= Winifred Walker =

British artist (1882-1965)

Winifred Ethel Walker (1882–1965) was a British artist known for her botanical illustrations.

==Biography==
Walker was born at Hampstead in north London, both her parents being school teachers from Bath, Somerset. She attended the Camden School of Art where she won the King's Prize for Modelled Design and gained her Art Masters' Certificate and also spent time studying at Ghent. Walker became a botanical artist, painting in oils and watercolours. From 1929 to 1939 she was an official artist with the Royal Horticultural Society having been elected a Fellow of the Society in 1912 and throughout her career won over thirty medals with the Society. Her flower paintings were awarded a gold medal in Philadelphia and she also received awards at exhibitions in London and Paris. Walker was elected a Fellow of the Linnean Society. From 1943, she was an artist in residence at the University of California.
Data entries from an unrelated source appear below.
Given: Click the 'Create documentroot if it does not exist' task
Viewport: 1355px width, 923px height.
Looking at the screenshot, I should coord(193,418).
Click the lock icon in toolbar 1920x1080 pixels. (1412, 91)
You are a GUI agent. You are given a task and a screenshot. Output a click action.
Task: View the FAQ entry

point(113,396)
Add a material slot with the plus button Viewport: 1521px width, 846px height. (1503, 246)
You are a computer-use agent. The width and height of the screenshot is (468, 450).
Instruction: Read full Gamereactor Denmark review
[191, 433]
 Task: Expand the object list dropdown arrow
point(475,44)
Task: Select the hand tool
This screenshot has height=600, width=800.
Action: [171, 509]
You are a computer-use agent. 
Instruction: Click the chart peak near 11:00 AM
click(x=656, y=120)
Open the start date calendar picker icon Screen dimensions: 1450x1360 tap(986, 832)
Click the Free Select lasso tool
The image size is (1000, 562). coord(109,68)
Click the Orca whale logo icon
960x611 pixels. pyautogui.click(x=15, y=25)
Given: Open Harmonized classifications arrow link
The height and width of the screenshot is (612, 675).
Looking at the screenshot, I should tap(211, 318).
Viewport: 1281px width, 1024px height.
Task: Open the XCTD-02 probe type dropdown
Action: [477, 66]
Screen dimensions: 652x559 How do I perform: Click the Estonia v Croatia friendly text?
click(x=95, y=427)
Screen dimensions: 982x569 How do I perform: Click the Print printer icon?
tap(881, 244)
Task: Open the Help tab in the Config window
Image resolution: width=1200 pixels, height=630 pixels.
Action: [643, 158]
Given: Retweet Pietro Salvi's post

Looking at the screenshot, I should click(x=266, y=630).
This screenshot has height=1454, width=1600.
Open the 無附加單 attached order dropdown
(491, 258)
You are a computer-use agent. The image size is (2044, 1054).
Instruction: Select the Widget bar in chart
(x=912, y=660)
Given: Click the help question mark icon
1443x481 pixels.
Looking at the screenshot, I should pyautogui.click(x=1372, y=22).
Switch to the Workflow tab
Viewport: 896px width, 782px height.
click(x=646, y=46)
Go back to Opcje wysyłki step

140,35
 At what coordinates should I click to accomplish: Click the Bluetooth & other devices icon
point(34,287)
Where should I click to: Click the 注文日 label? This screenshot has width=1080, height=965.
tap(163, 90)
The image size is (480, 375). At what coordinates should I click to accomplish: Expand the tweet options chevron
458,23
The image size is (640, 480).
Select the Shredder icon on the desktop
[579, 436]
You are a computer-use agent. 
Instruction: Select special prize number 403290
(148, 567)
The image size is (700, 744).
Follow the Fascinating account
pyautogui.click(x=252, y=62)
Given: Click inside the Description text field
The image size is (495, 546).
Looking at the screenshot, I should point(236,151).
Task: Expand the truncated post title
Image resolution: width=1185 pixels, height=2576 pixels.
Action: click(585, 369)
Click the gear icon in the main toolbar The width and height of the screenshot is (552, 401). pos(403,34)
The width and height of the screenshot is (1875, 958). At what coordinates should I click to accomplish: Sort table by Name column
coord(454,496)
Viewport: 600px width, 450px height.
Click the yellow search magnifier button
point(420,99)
Walker exhibited works at the Royal Academy, with the Society of Women Artists, the Royal Institute of Painters in Water Colours, the Fine Art Society, at the Paris Salon and at the Chelsea Flower Show. She illustrated a number of botanical and gardening books, including Hardy Perennials (1922) by Albert Macself, The Low Road: hardy heathers and the heather garden (1927) by D Fyfe Maxwell and an edition of The Gardener's Assistant. Walker wrote and illustrated All the Plants of the Bible (1957). Walker spent most of her career in London and died at Bognor Regis in Sussex in 1965.